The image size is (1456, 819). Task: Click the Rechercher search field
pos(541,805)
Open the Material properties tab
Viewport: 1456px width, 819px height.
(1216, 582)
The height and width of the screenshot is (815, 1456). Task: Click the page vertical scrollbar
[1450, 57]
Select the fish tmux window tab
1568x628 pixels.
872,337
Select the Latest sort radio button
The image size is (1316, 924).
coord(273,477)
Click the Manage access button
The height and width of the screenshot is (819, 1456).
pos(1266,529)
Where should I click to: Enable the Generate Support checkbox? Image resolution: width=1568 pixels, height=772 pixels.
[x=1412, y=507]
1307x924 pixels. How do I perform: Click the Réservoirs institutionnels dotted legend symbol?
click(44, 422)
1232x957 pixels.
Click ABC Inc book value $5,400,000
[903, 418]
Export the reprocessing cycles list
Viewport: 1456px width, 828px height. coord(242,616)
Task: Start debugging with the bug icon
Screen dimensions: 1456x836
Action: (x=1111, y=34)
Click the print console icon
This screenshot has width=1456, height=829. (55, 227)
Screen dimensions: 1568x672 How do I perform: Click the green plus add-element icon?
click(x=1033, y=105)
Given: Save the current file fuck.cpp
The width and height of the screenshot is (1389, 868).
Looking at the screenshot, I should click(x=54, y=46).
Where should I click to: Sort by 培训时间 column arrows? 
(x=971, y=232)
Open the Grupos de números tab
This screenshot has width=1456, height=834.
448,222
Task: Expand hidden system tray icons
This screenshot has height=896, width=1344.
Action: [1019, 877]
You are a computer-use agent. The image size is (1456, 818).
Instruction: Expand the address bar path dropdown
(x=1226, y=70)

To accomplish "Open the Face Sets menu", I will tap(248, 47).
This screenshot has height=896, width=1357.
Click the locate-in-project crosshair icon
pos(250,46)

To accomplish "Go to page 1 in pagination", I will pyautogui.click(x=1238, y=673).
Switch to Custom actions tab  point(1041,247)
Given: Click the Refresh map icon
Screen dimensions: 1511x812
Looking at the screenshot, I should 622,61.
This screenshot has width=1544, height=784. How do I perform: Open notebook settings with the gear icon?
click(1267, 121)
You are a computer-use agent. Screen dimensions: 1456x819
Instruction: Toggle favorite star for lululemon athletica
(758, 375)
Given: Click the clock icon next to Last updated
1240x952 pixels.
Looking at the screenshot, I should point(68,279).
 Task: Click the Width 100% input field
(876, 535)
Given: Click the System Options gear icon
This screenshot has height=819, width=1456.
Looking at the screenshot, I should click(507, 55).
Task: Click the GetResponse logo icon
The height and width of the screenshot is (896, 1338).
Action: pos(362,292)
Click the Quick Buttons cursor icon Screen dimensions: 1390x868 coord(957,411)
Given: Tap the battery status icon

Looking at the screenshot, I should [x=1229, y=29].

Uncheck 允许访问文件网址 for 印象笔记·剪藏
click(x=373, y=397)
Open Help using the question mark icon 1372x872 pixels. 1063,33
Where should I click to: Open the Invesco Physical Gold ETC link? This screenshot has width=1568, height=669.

About this exercise – I would like you to restate word for word the lines from the one with "1240x952 pixels." through the last line of the material above, and only those.

Exercise result –
1240x952 pixels.
Looking at the screenshot, I should point(68,279).
 Task: Click the Width 100% input field
(876, 535)
Given: Click the System Options gear icon
This screenshot has height=819, width=1456.
Looking at the screenshot, I should click(507, 55).
Task: Click the GetResponse logo icon
The height and width of the screenshot is (896, 1338).
Action: pos(362,292)
Click the Quick Buttons cursor icon Screen dimensions: 1390x868 coord(957,411)
Given: Tap the battery status icon

Looking at the screenshot, I should [x=1229, y=29].

Uncheck 允许访问文件网址 for 印象笔记·剪藏
click(x=373, y=397)
Open Help using the question mark icon 1372x872 pixels. 1063,33
Where should I click to: Open the Invesco Physical Gold ETC link? This screenshot has width=1568, height=669.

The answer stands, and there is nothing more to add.